Hace oír a los sordos y hablar a los mudos

 En aquel tiempo, dejó Jesús el territorio de Tiro, pasó por Sidón, camino del mar de Galilea, atravesando la Decápolis.

Y le presentaron un sordo, que, además, apenas podía hablar; y le piden que le imponga la mano.  Él, apartándolo de la gente, a solas, le metió los dedos en los oídos y con la saliva le tocó la lengua.  Y mirando al cielo, suspiró y le dijo: Effetá (esto es, «ábrete»).  Y al momento se le abrieron los oídos, se le soltó la traba de la lengua y hablaba correctamente.

Él les mandó que no lo dijeran a nadie; pero, cuanto más se lo mandaba, con más insistencia lo proclamaban ellos.  Y en el colmo del asombro decían: «Todo lo ha hecho bien: hace oír a los sordos y hablar a los mudos».

 Marcos 7, 31-37 

 

Comentario bíblico de Miguel Ángel Garzón 

Is 35,4-7; Sal 146,7-10; Sant 2,1-5; Mc 7,31-37

Las lecturas tienen como protagonistas a los pobres e indigentes a los que llega la salvación. El bello poema del profeta Isaías exhorta a los cobardes de corazón, es decir, a los desesperanzados (pueblo exiliado), a no temer pues viene un tiempo marcado por la vida y el gozo. Dios viene en persona a salvar y cambiará la situación de sordos, ciegos, mudos y cojos. El agua brotará para vivificar las tierras áridas y desérticas por donde pasará el pueblo salvado.

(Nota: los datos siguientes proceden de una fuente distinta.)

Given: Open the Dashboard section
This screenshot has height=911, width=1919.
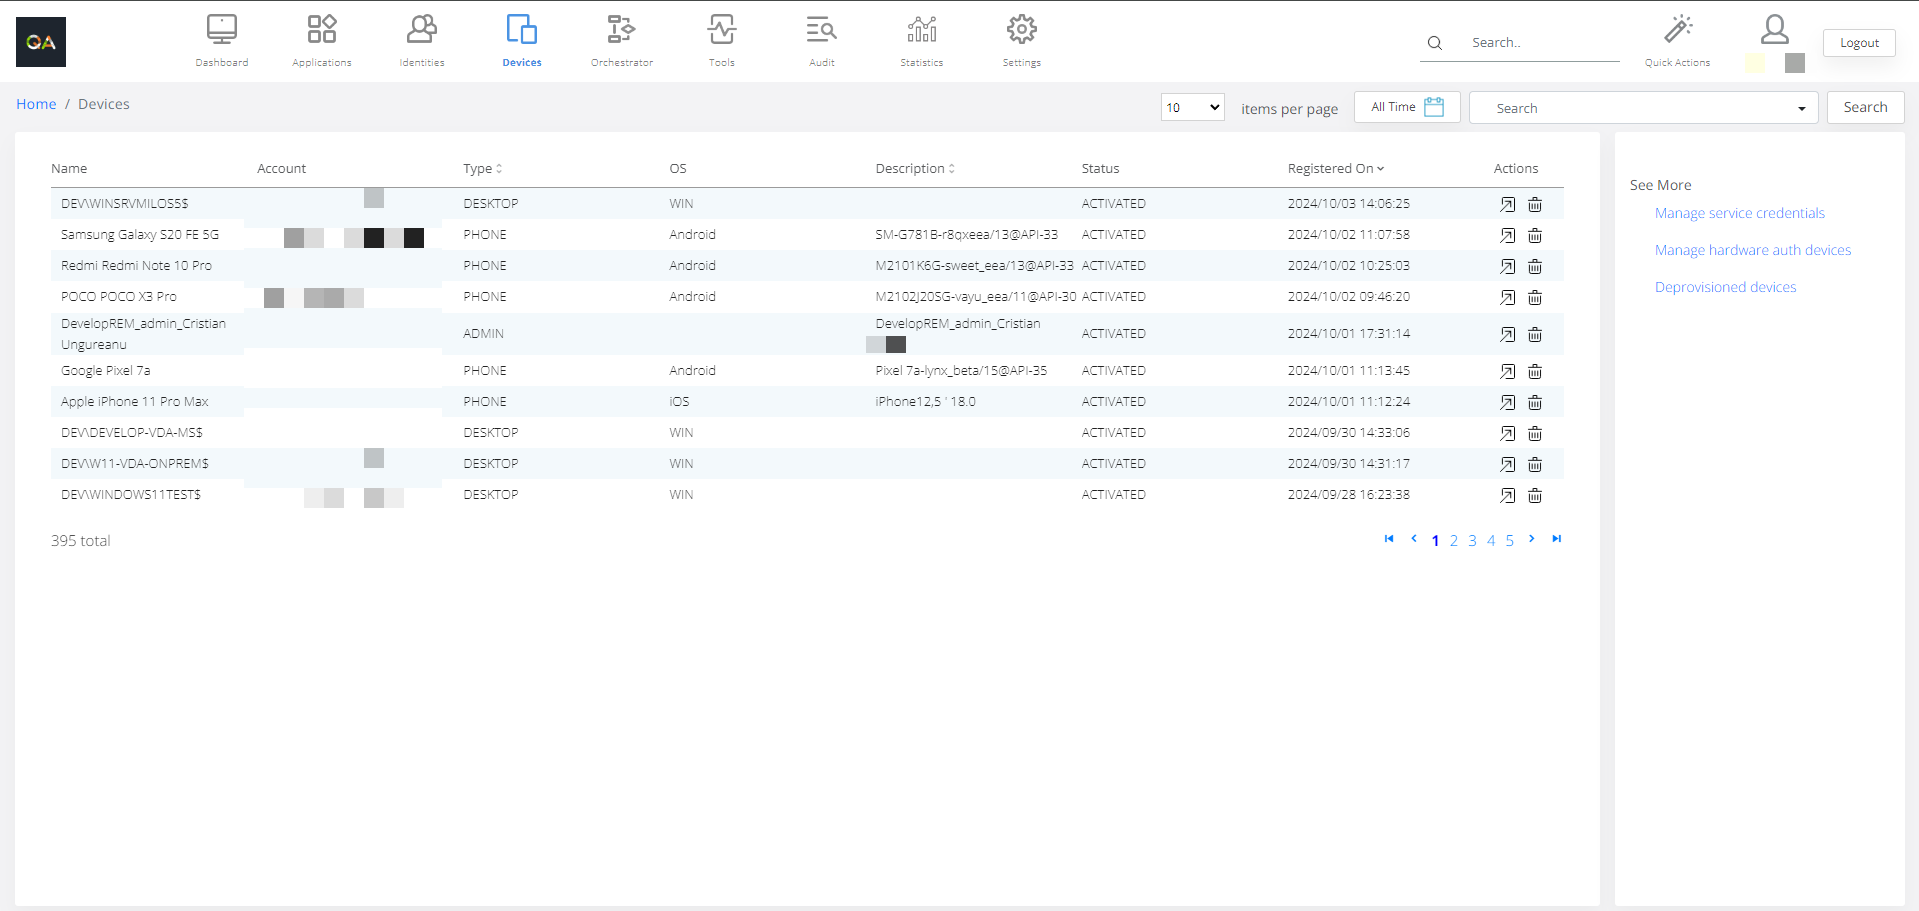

Esta promesa se ha cumplido en Jesucristo, Dios-con-nosotros, como muestra el pasaje del evangelio de Marcos con la curación del sordo balbuciente. Jesús acoge la súplica de quienes interceden por el enfermo, realiza unos gestos que reflejan su profunda implicación en la sanación y mira al cielo, hacia su Padre Dios, “que mantiene su fidelidad perpetuamente y hace justicia a los oprimidos” (Sal 146). Este signo realizado por Jesucristo es una manifestación más de su condición mesiánica, de su poder contra el mal que atrapa al ser humano para alejarlo de Dios e impedirle la felicidad. Con su divina humanidad (manos y saliva) toca la humanidad “cerrada” a la vida. Como se abrió la losa del sepulcro por la acción divina para dar paso al reino definitivo de la vida, así se “abre” el oído y la boca del enfermo para poder llenarse de la vida plena de Dios.

La curación se sobrentiende que acontece en territorio pagano. Ellos también son destinatarios de la salvación, pues los pobres y excluidos son los preferidos de Dios “para hacerlos ricos en la fe y herederos de la salvación”. Así lo afirma el apóstol Santiago, pero en forma de pregunta para que cada creyente la haga suya y discierna si vive la igualdad y la fraternidad del Reino.

  1. ¿Buscas el auxilio de Dios en las situaciones de dificultad? ¿Cómo?
  2. ¿Necesitas ser tocado por Jesús? ¿Qué te cierra a la vida nueva de Dios?
  3. ¿Son tus manos prolongación de las manos de Jesús para mostrar el amor de Dios a los excluidos? ¿Cómo lo manifiestas?